*** RECORDS SHOWN ***
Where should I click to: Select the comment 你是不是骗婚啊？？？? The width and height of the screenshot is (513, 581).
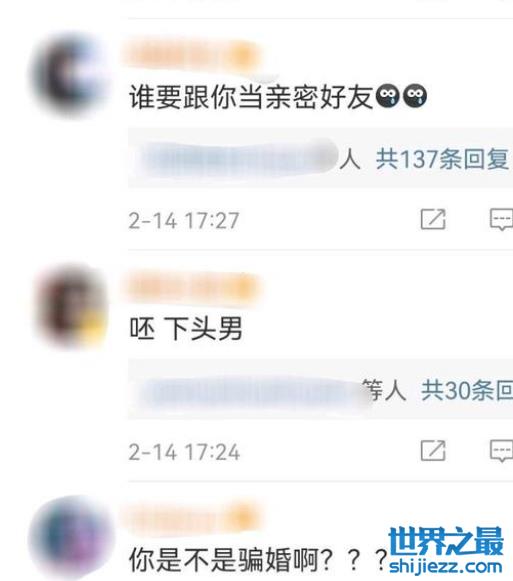click(258, 560)
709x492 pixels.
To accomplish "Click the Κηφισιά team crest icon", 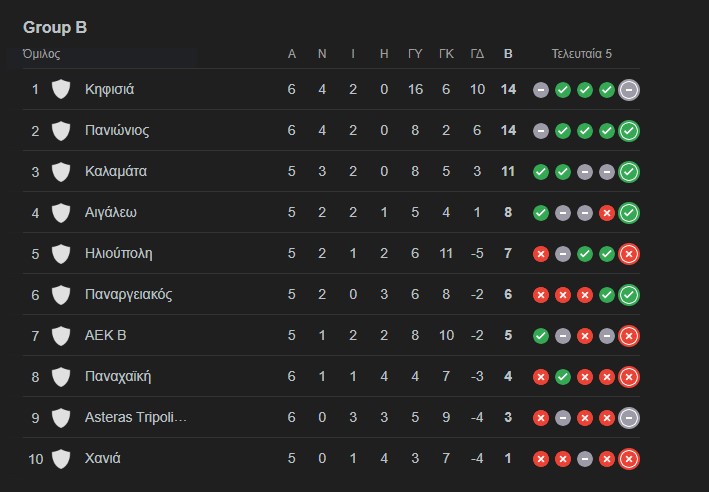I will click(61, 89).
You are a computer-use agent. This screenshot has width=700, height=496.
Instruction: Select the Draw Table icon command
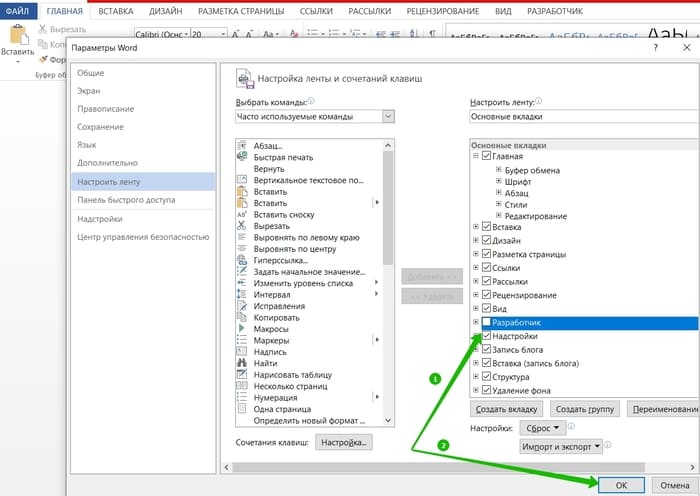tap(242, 374)
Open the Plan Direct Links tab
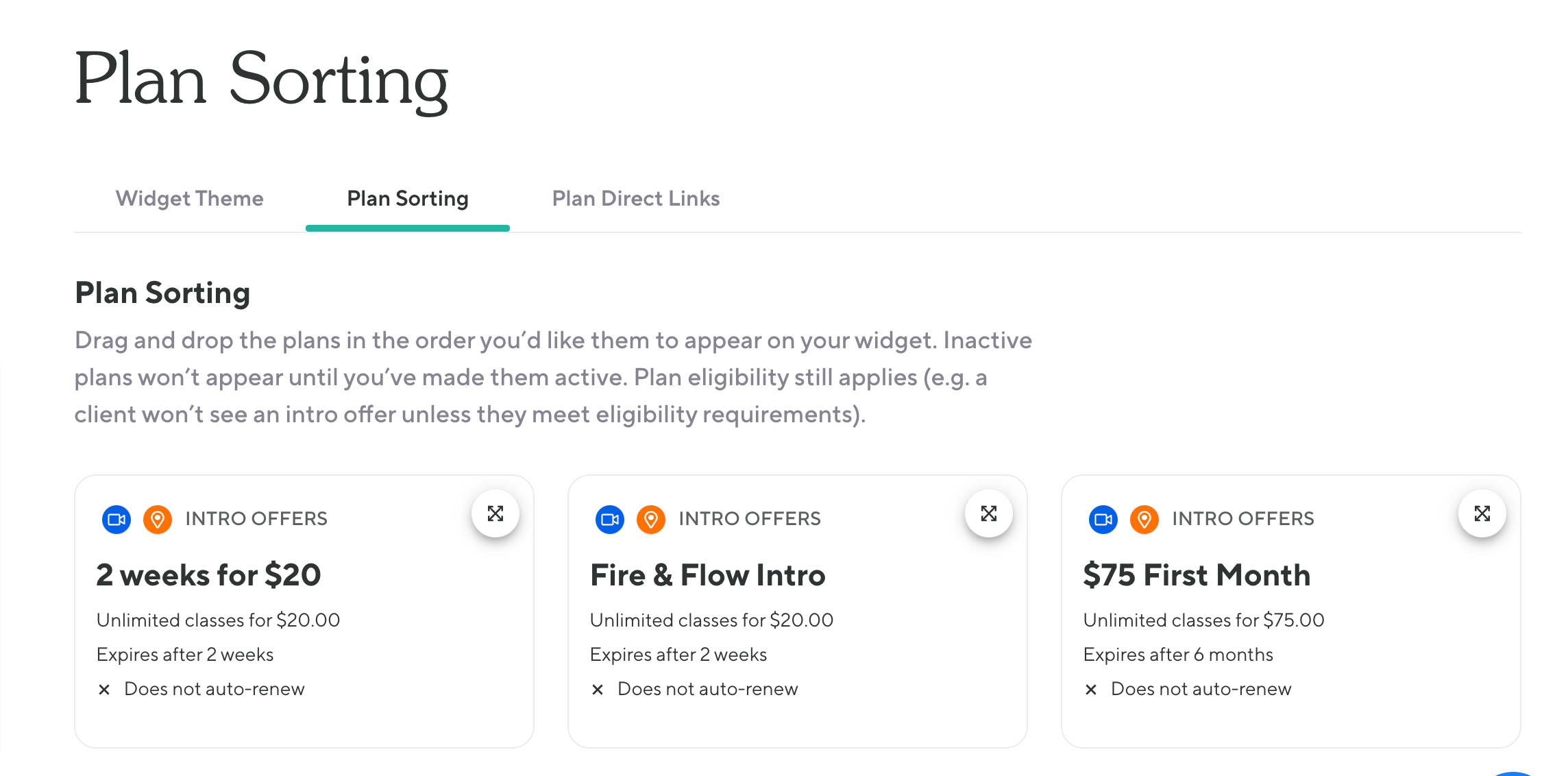The height and width of the screenshot is (776, 1568). coord(635,199)
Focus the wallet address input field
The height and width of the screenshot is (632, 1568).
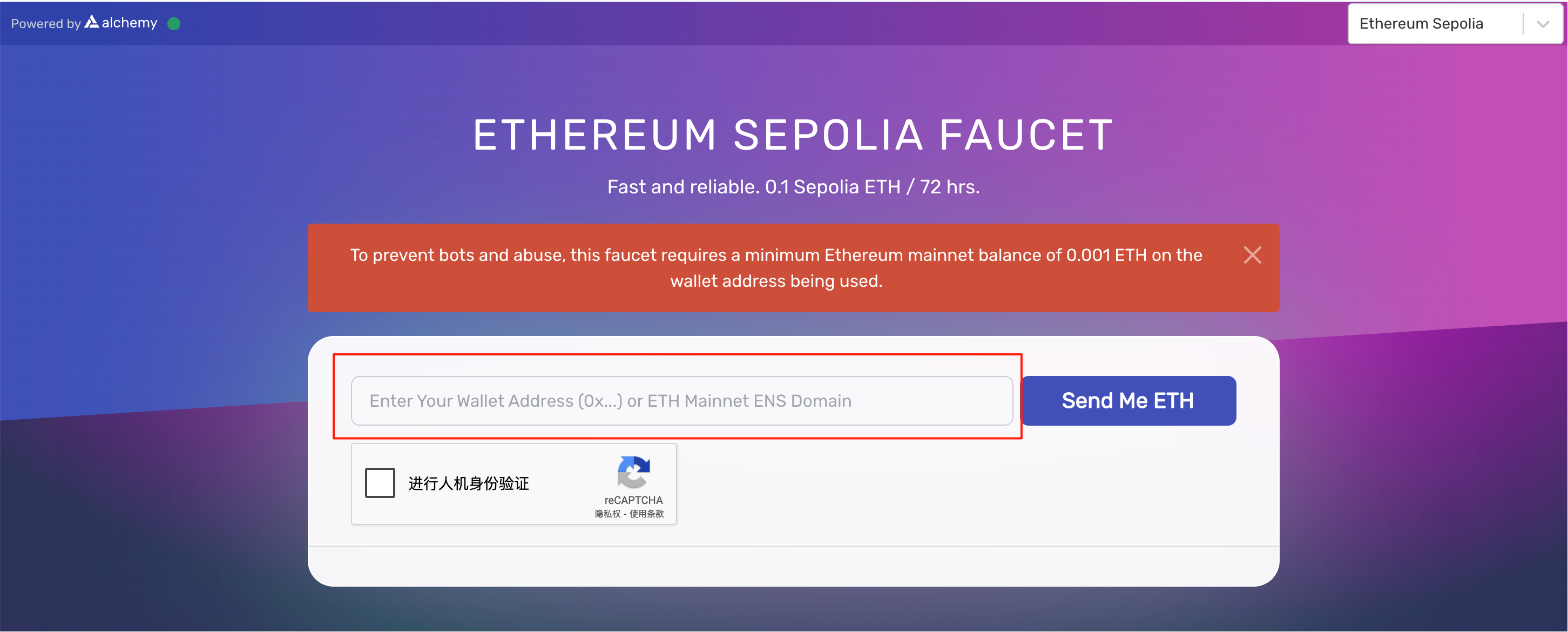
***
PROBLEM STATEMENT> Reproduce exactly the lines from the one containing "Instruction: Select the" through the last line of the records, both included, leaving out every picture.

RESPONSE BELOW>
Instruction: Select the Draw Table icon command
tap(242, 374)
Open the Plan Direct Links tab
The height and width of the screenshot is (776, 1568). coord(635,199)
Focus the wallet address input field
The height and width of the screenshot is (632, 1568).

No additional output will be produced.